- DESCRIPTION OF THE TASK -
The lines to retype are the one with "This screenshot has width=872, height=556." and all that follow it to the end of the entries below; copy them exactly and nothing else.

··········

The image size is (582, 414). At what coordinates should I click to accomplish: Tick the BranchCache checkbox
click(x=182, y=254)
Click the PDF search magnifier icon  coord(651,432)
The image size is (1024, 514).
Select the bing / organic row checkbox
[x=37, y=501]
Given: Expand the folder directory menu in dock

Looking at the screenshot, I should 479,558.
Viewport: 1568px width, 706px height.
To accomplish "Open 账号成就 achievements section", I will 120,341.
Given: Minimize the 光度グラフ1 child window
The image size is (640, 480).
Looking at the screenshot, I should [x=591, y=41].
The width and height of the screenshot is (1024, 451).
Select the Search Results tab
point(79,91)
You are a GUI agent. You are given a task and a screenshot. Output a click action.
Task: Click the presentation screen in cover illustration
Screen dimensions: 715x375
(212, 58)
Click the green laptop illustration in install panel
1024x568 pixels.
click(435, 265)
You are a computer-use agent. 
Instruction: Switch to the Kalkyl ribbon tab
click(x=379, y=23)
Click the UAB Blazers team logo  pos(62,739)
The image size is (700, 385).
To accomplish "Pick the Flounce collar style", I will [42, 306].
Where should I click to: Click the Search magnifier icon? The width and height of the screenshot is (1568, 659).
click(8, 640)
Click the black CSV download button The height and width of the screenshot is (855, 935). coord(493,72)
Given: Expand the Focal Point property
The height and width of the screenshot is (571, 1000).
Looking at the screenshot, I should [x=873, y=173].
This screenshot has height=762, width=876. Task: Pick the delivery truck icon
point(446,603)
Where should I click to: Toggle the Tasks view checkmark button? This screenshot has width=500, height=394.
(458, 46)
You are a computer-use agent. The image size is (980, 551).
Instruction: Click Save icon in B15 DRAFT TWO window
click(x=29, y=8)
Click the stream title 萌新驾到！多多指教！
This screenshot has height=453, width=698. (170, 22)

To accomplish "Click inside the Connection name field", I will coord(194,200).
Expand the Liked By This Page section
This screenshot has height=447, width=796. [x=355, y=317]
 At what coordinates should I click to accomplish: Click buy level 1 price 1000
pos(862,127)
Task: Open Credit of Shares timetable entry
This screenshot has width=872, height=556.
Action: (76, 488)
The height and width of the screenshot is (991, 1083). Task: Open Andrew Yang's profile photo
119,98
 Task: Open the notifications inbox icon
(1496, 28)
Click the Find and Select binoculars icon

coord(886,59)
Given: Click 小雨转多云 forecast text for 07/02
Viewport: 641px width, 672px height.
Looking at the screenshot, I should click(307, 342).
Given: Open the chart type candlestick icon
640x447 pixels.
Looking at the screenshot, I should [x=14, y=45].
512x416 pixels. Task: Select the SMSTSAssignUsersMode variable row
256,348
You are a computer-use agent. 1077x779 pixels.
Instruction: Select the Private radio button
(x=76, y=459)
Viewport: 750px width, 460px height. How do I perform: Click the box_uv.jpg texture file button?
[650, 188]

··········

- RESULT -
This screenshot has width=872, height=556.
Action: (76, 488)
The height and width of the screenshot is (991, 1083). Task: Open Andrew Yang's profile photo
119,98
 Task: Open the notifications inbox icon
(1496, 28)
Click the Find and Select binoculars icon

coord(886,59)
Given: Click 小雨转多云 forecast text for 07/02
Viewport: 641px width, 672px height.
Looking at the screenshot, I should click(307, 342).
Given: Open the chart type candlestick icon
640x447 pixels.
Looking at the screenshot, I should [x=14, y=45].
512x416 pixels. Task: Select the SMSTSAssignUsersMode variable row
256,348
You are a computer-use agent. 1077x779 pixels.
Instruction: Select the Private radio button
(x=76, y=459)
Viewport: 750px width, 460px height. How do I perform: Click the box_uv.jpg texture file button?
[650, 188]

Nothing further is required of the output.